--- START OF Excerpted records ---
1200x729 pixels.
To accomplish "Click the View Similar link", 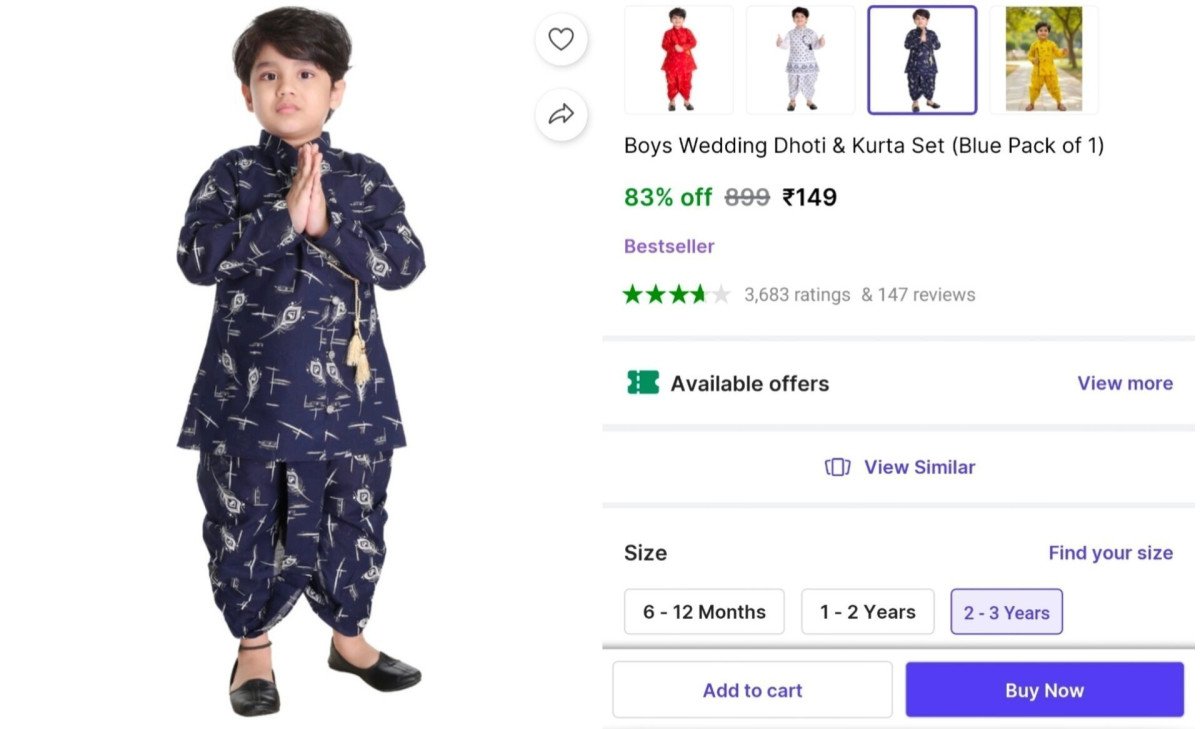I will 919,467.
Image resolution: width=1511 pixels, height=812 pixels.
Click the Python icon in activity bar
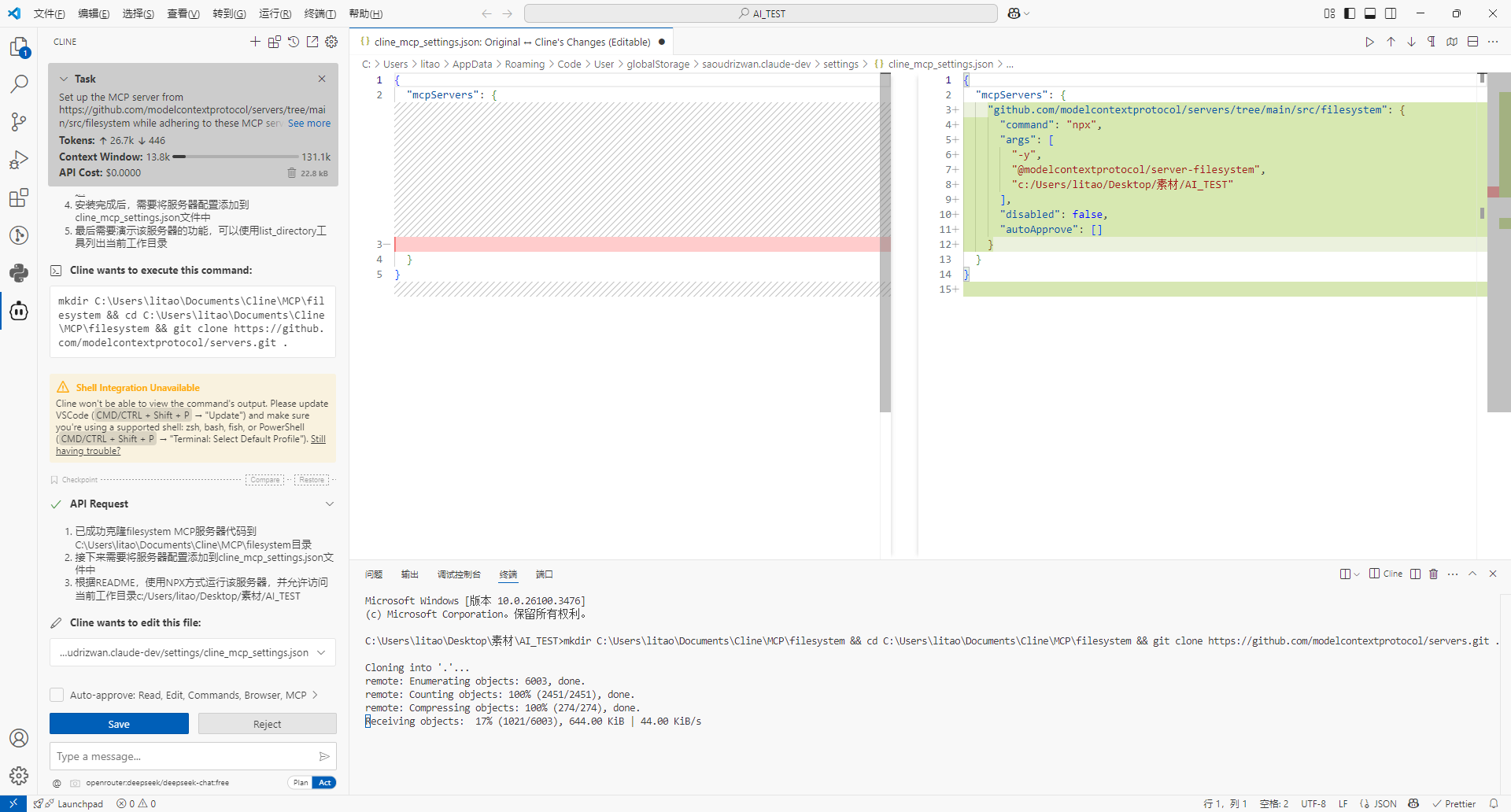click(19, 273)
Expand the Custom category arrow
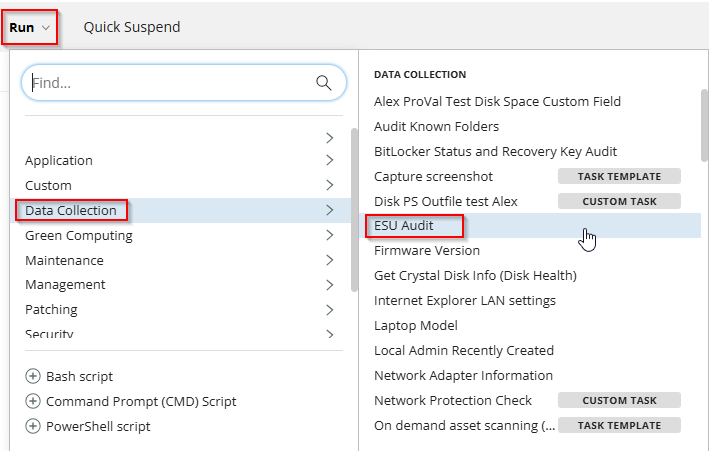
--- END OF Excerpted records ---
▸ **Given instruction**: Reproduce the records verbatim, starting at the line that contains "Image resolution: width=1511" and ending with the last line of the records. Omit the pictures.

▸ **Result of the task**:
Image resolution: width=1511 pixels, height=812 pixels.
Click the Python icon in activity bar
click(19, 273)
Expand the Custom category arrow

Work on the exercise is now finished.